Extract Block Start

Their plan was to ride in the Mountain Boy Gulch area. They traveled up the old road from the Brumley town site and into Mountain Boy Gulch.They observed several other snowmobile tracks from the day prior. They rode in the main gulch until around 3:30 PM, and then up a small drainage to the south. They eventually reached a saddle at the top of this drainage where they stopped and talked about their plan, which included riding on the slope that eventually avalanched.
Around 4:00 PM, Rider 1 and 2 rode in the small trees to the climber’s right of the avalanche path. Then Rider 1 ventured into the main avalanche path. Rider 1 highmarked twice in the main path while Rider 2 continued to ride in the trees.
Rider 2 then rode up the center of the main path. He began his turn at the top when the avalanche released above him.
Rider 1 was watching Rider 2 from below, and commented that the avalanche “moved slowly, then picked up speed at the bottom.” Rider 1 kept his eyes on Rider 2 as he traveled downhill in the flow of the avalanche. He lost sight of him momentarily as he passed through a stand of trees, then saw him on the surface of the snow as the debris came to rest. Rider 1 asked Rider 2 if he was OK. Rider 2 replied that both his legs were broken.

Extract Block End

(Problem details) Can you print the avalanche account above word for word?

Record extracts Block Start

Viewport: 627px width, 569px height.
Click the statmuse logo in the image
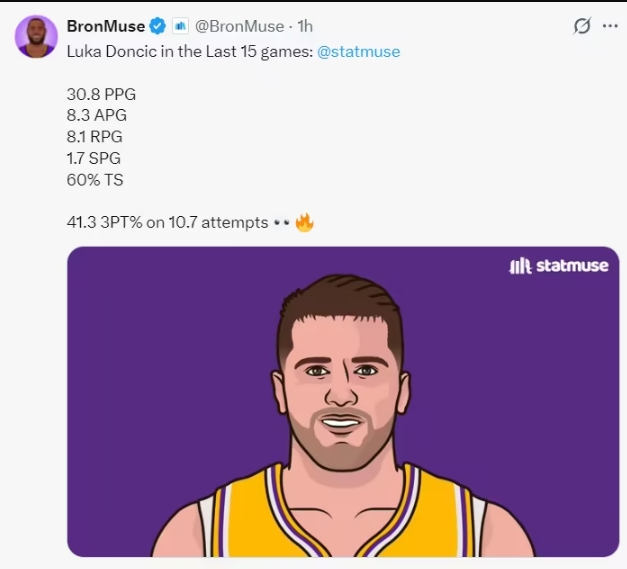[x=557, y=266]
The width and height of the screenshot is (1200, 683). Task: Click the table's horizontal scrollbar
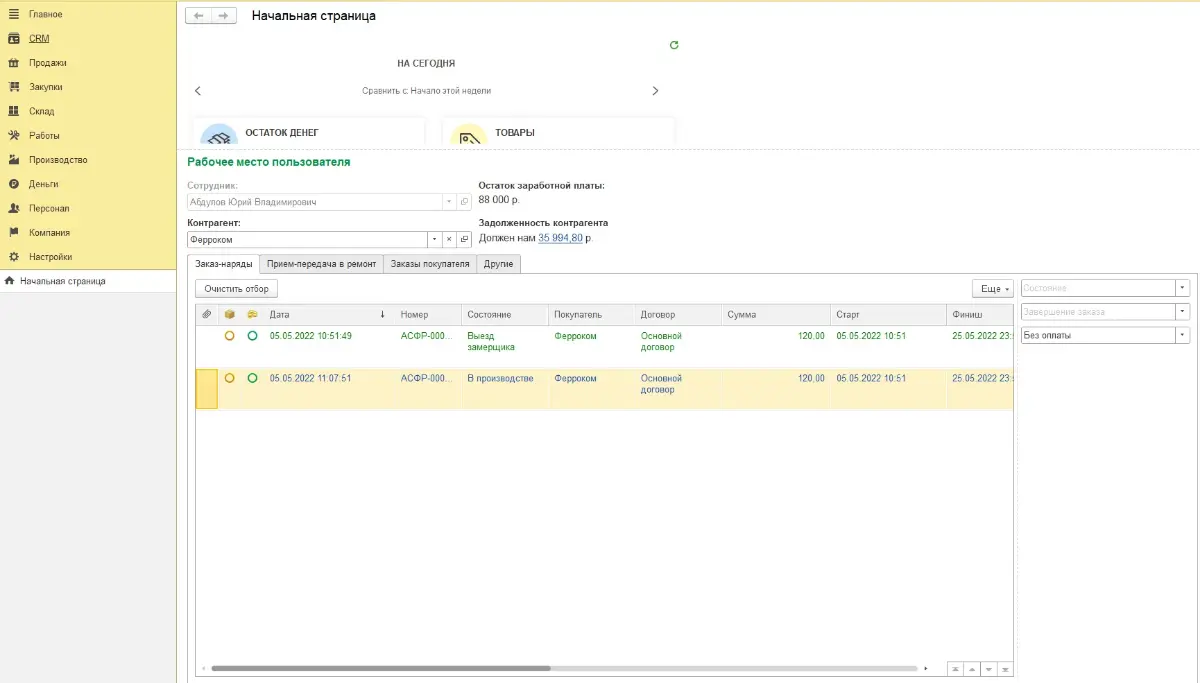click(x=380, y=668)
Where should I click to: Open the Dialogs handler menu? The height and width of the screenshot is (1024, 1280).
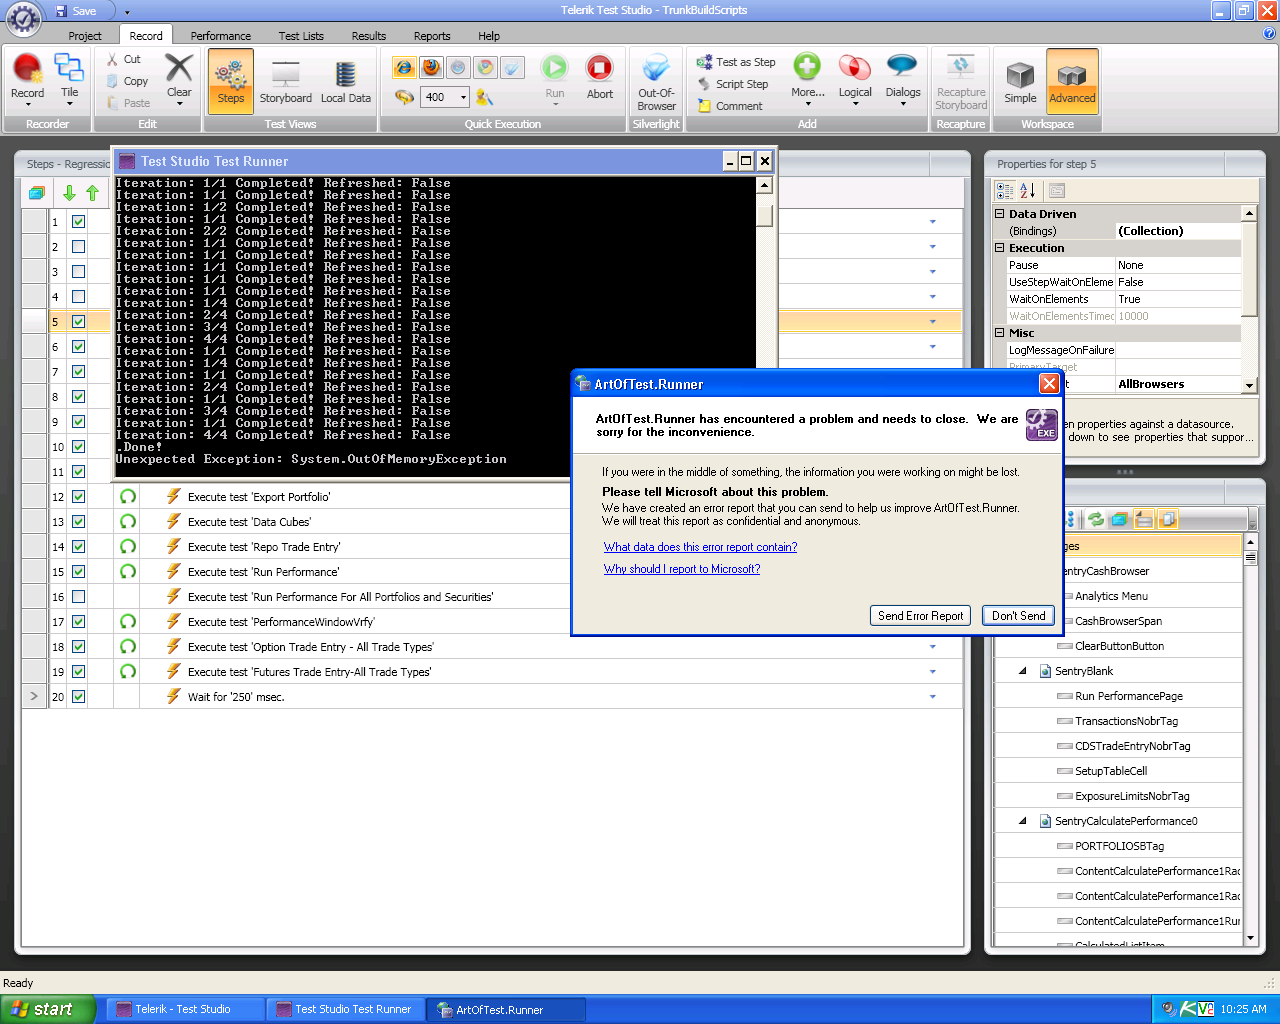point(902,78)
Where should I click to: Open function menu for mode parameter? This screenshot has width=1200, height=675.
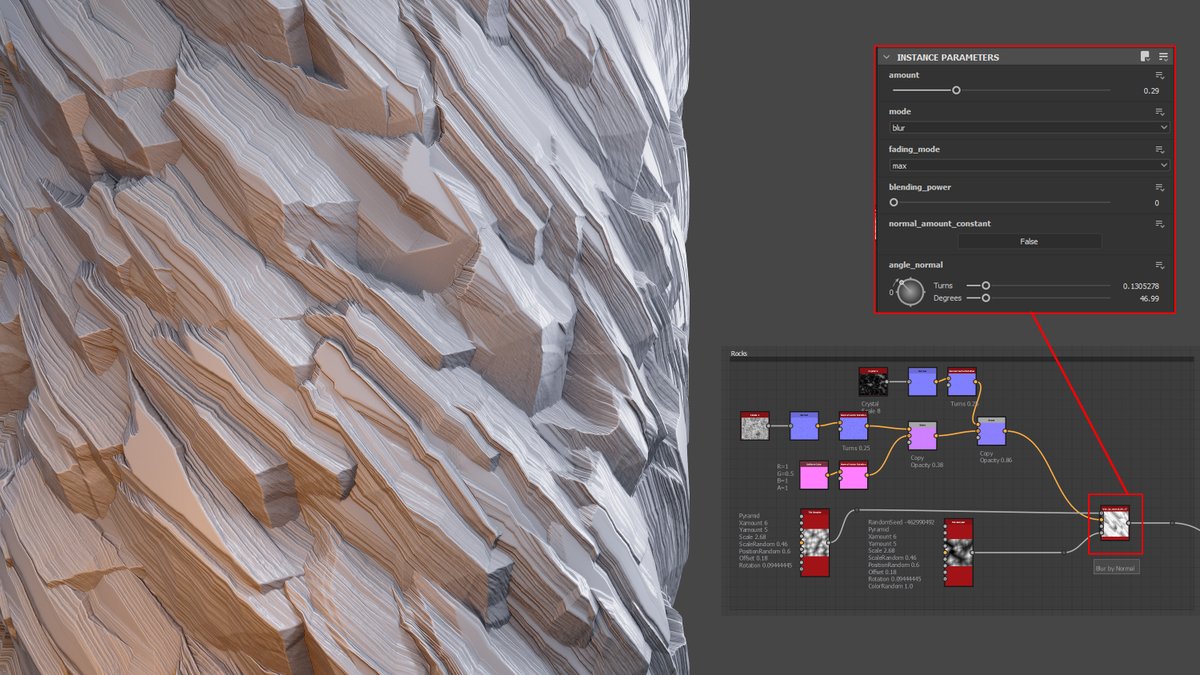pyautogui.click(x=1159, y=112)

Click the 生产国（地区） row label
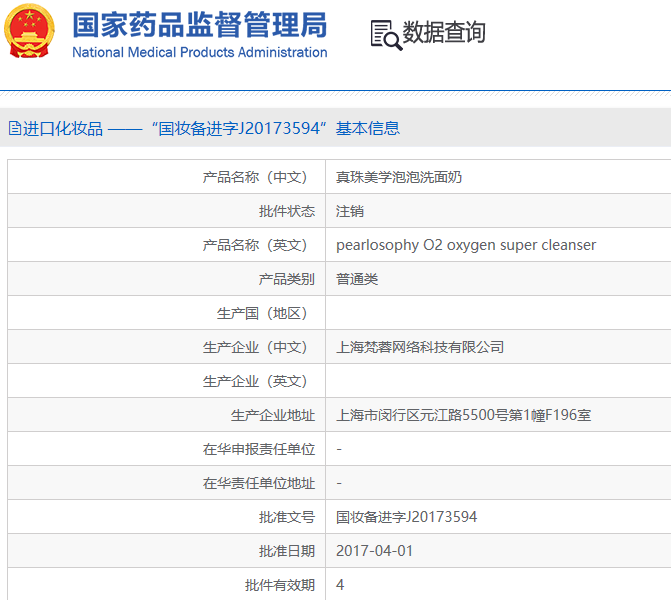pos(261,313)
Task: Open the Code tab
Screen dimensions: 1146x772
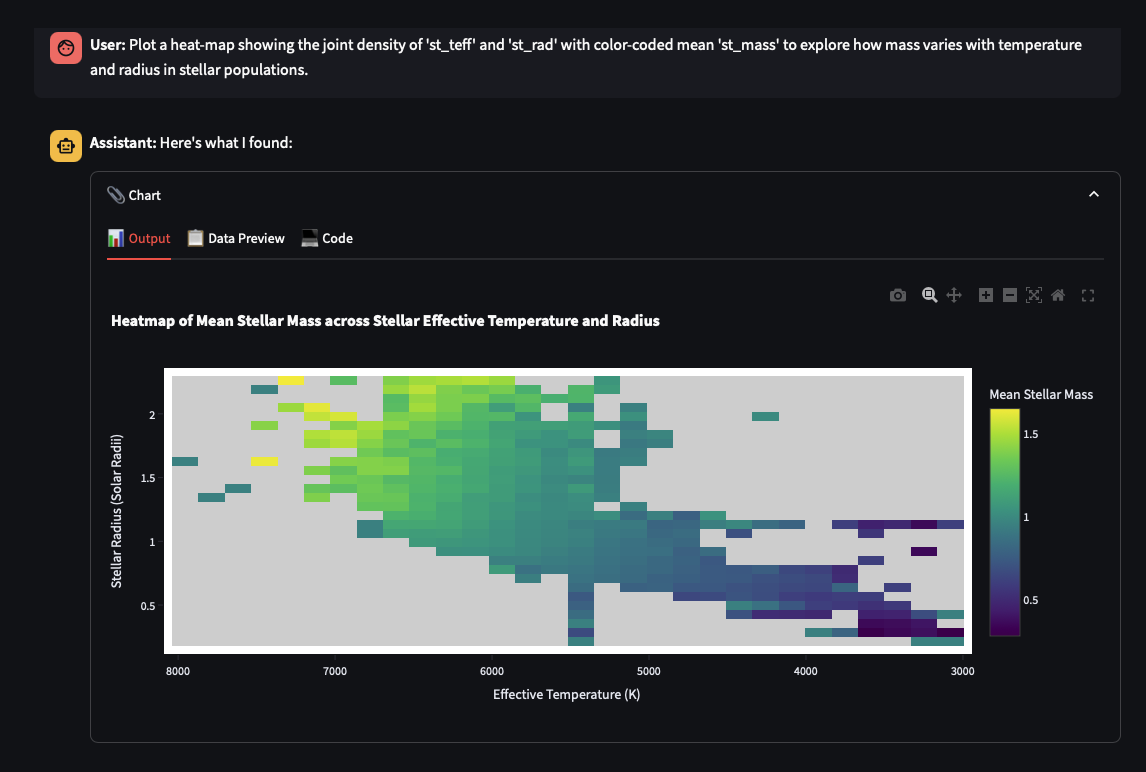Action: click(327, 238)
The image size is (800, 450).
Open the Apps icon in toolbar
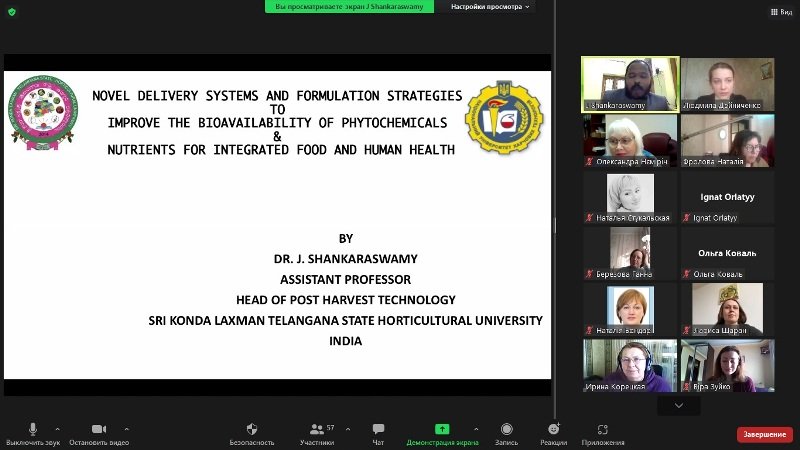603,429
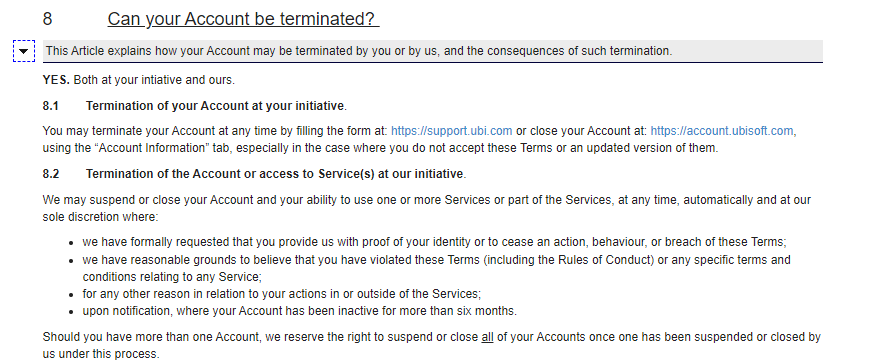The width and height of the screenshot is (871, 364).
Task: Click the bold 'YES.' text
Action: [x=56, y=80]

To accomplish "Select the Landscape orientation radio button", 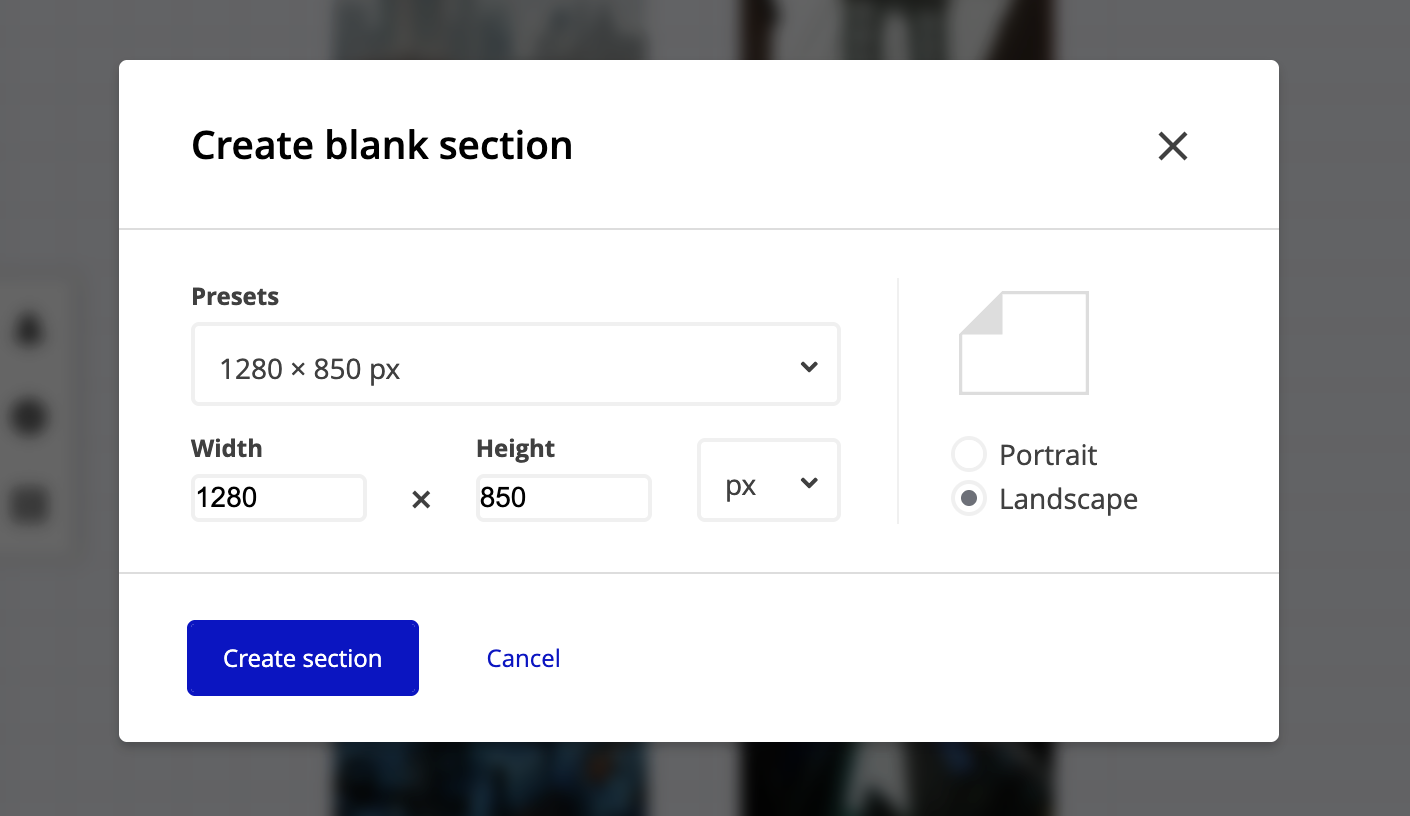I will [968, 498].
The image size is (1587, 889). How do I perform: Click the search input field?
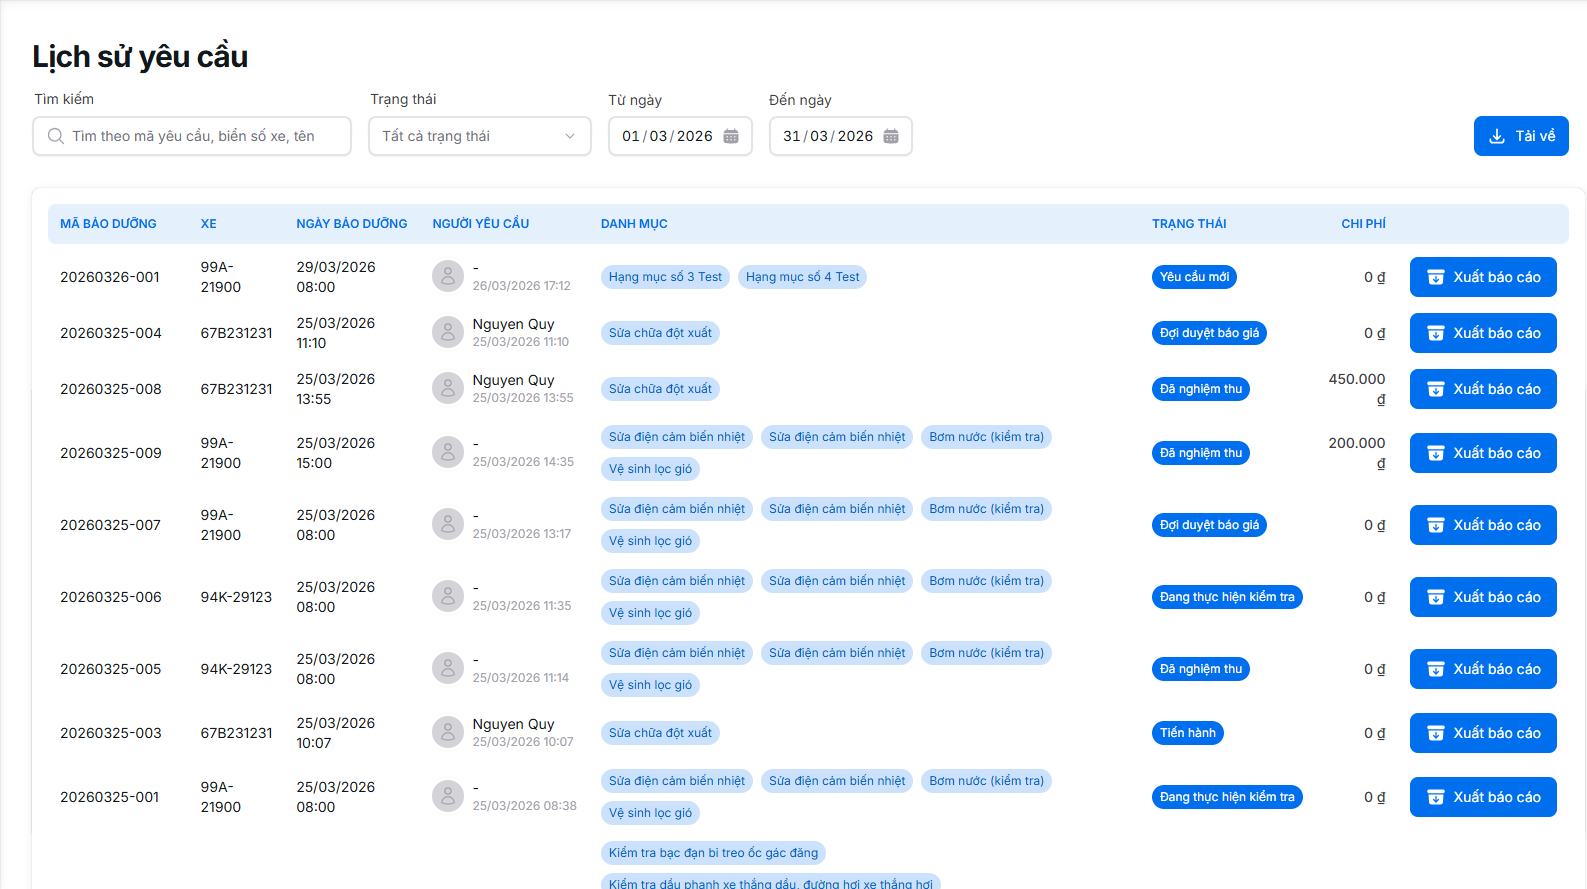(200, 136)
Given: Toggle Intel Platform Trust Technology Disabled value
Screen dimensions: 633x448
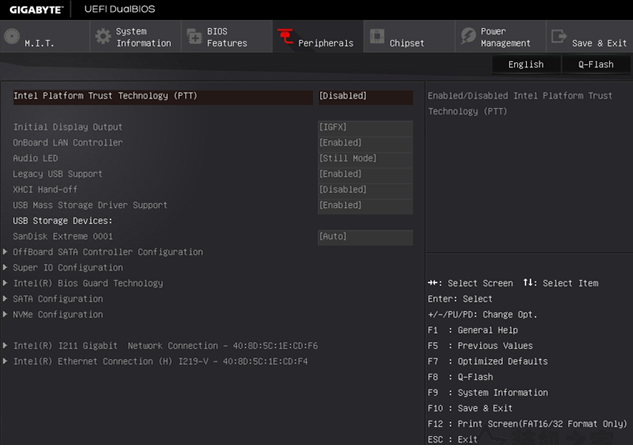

Record extracts Block End

(Task response)
Their plan was to ride in the Mountain Boy Gulch area. They traveled up the old road from the Brumley town site and into Mountain Boy Gulch.They observed several other snowmobile tracks from the day prior. They rode in the main gulch until around 3:30 PM, and then up a small drainage to the south. They eventually reached a saddle at the top of this drainage where they stopped and talked about their plan, which included riding on the slope that eventually avalanched.
Around 4:00 PM, Rider 1 and 2 rode in the small trees to the climber’s right of the avalanche path. Then Rider 1 ventured into the main avalanche path. Rider 1 highmarked twice in the main path while Rider 2 continued to ride in the trees.
Rider 2 then rode up the center of the main path. He began his turn at the top when the avalanche released above him.
Rider 1 was watching Rider 2 from below, and commented that the avalanche “moved slowly, then picked up speed at the bottom.” Rider 1 kept his eyes on Rider 2 as he traveled downhill in the flow of the avalanche. He lost sight of him momentarily as he passed through a stand of trees, then saw him on the surface of the snow as the debris came to rest. Rider 1 asked Rider 2 if he was OK. Rider 2 replied that both his legs were broken.